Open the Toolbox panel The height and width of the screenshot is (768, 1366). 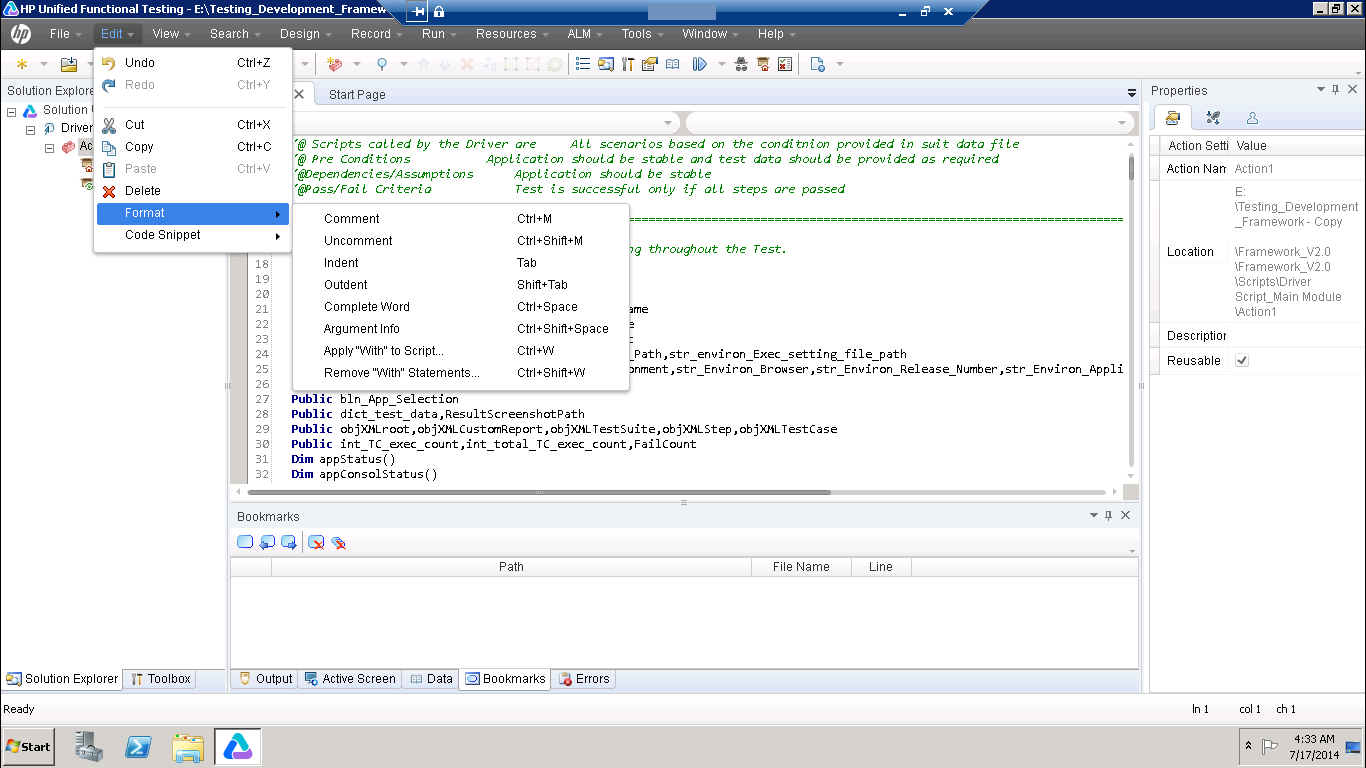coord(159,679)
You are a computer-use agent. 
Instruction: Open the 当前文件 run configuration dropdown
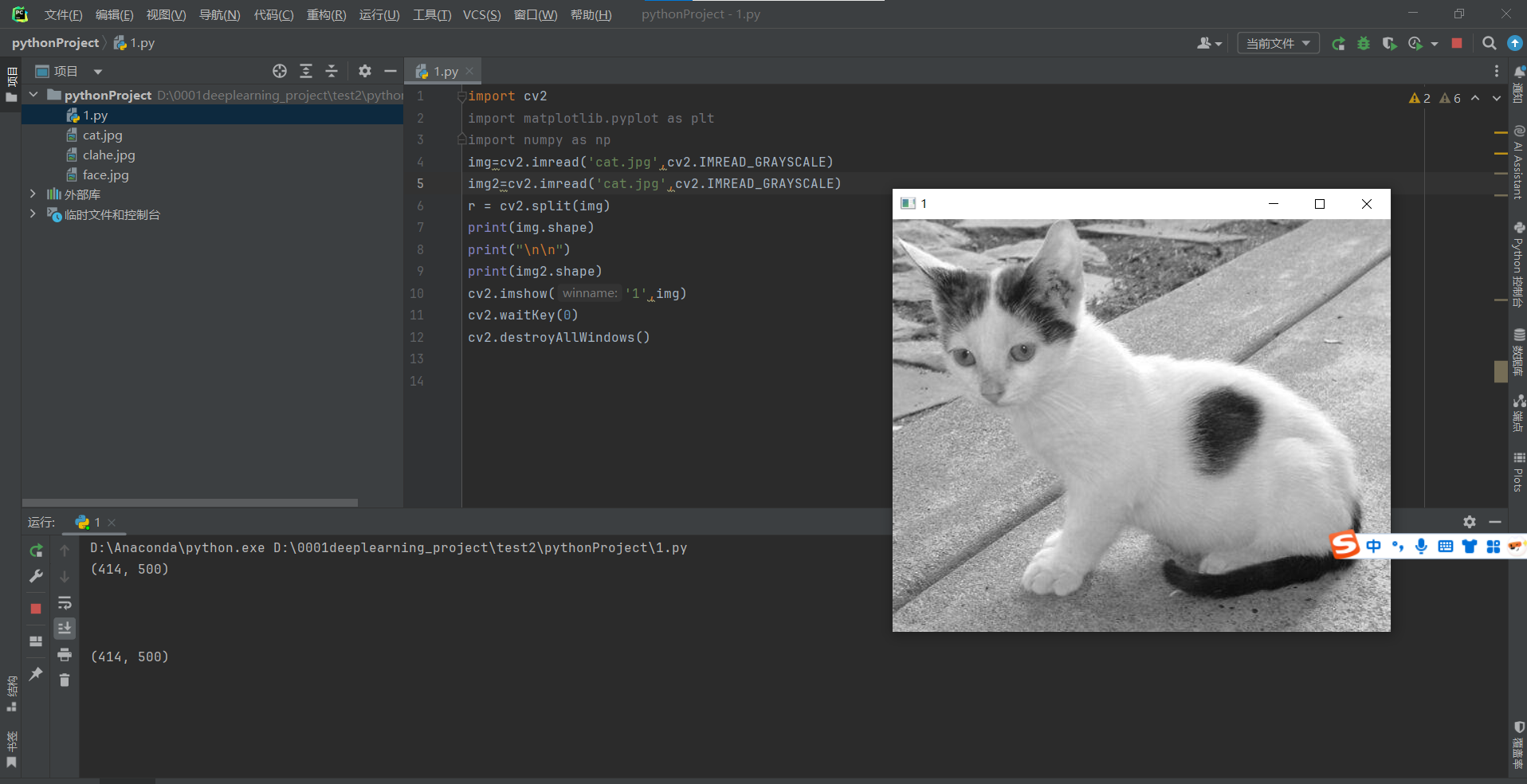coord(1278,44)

........

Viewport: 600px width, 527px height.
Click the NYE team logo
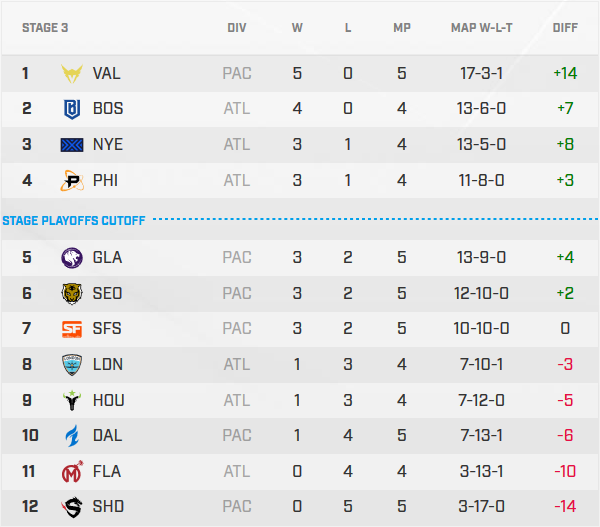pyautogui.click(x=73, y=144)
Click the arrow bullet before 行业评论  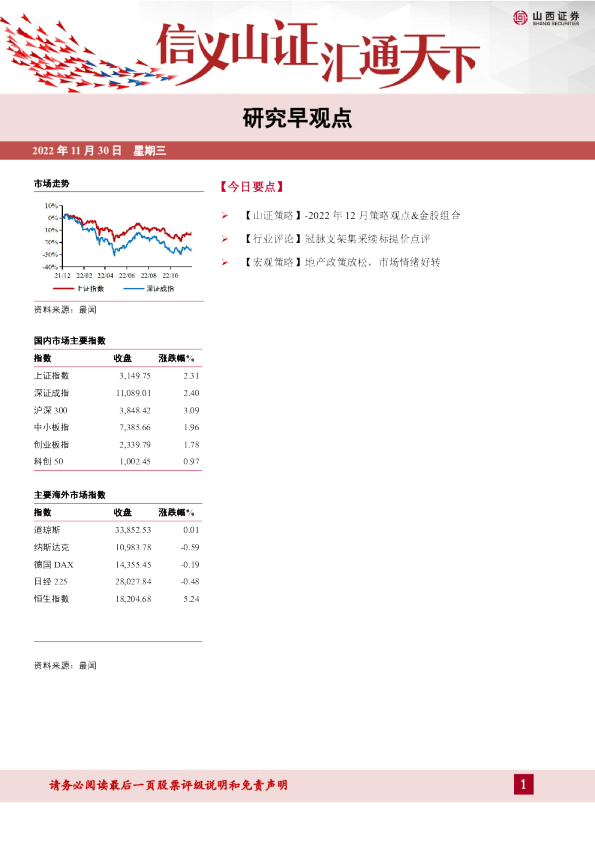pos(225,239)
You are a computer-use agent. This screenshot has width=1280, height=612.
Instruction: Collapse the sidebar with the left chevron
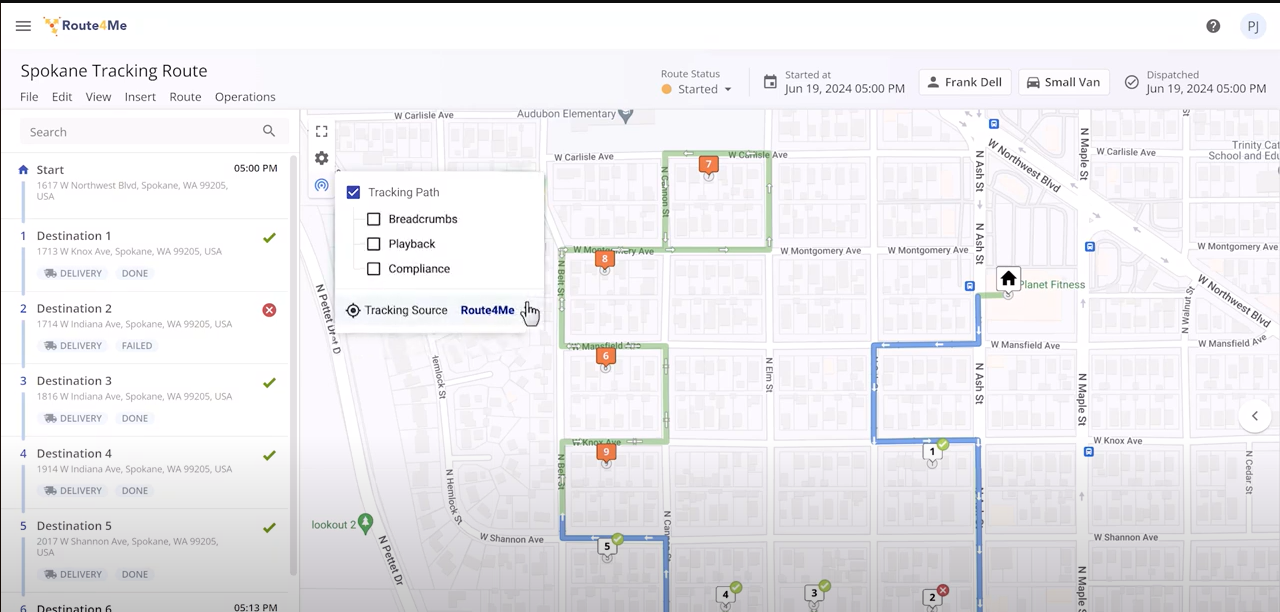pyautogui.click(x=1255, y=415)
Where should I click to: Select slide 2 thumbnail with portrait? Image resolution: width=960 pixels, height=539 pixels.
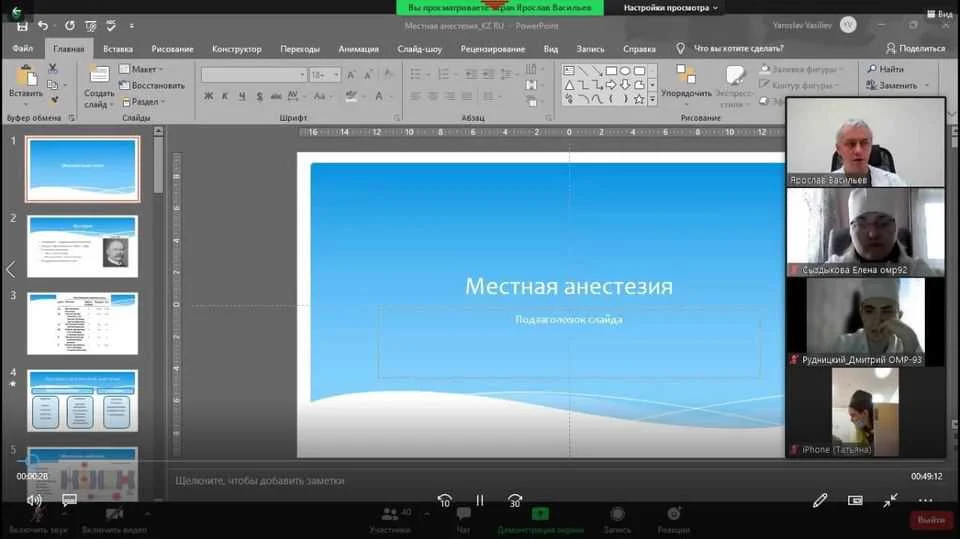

........

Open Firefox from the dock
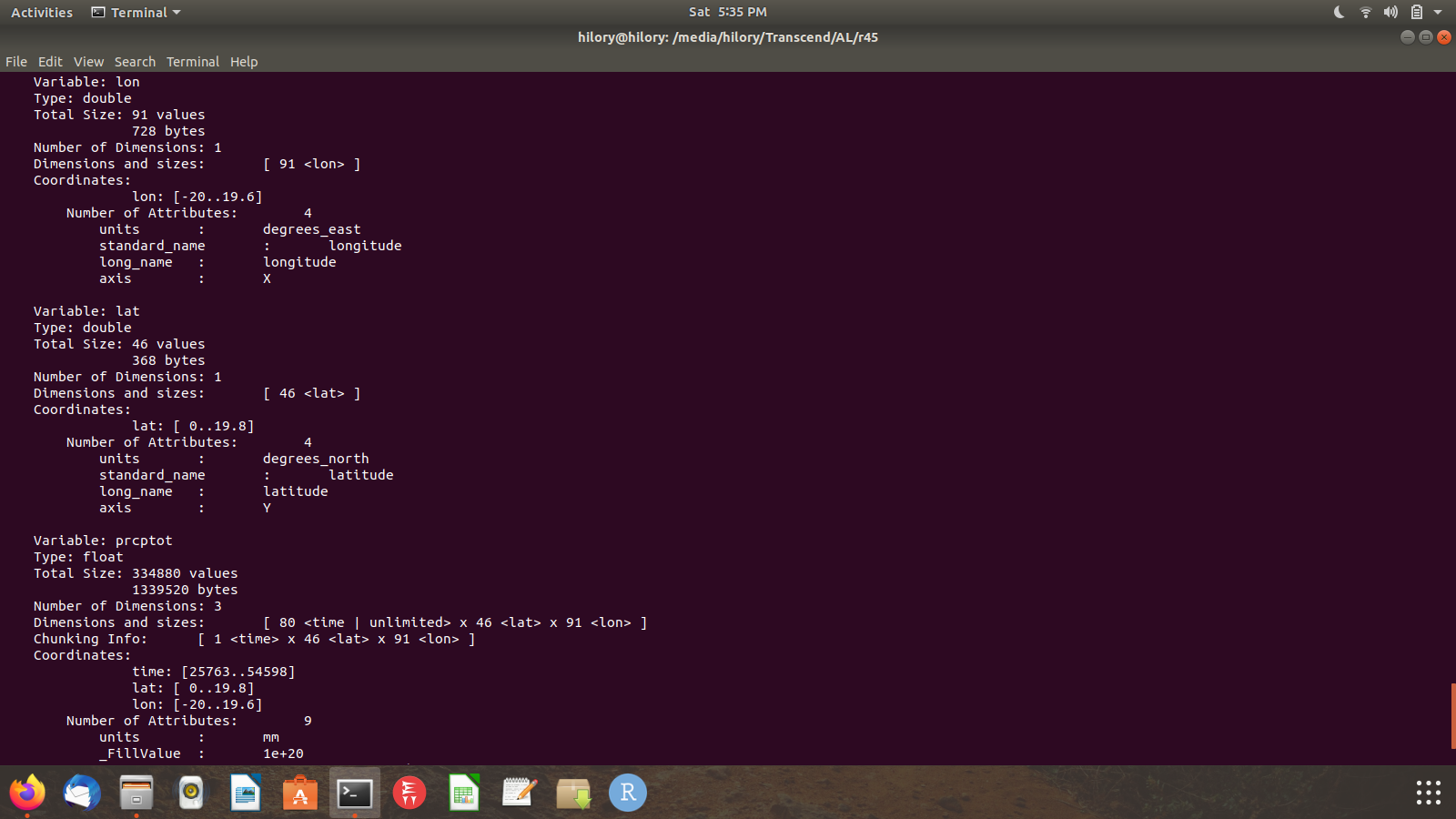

........

What is required = Only lines that include "agent" belong in the answer; return them from the entries above.

Result =
You are a computer-use agent. 
You are a computer-use agent. This screenshot has width=1280, height=612.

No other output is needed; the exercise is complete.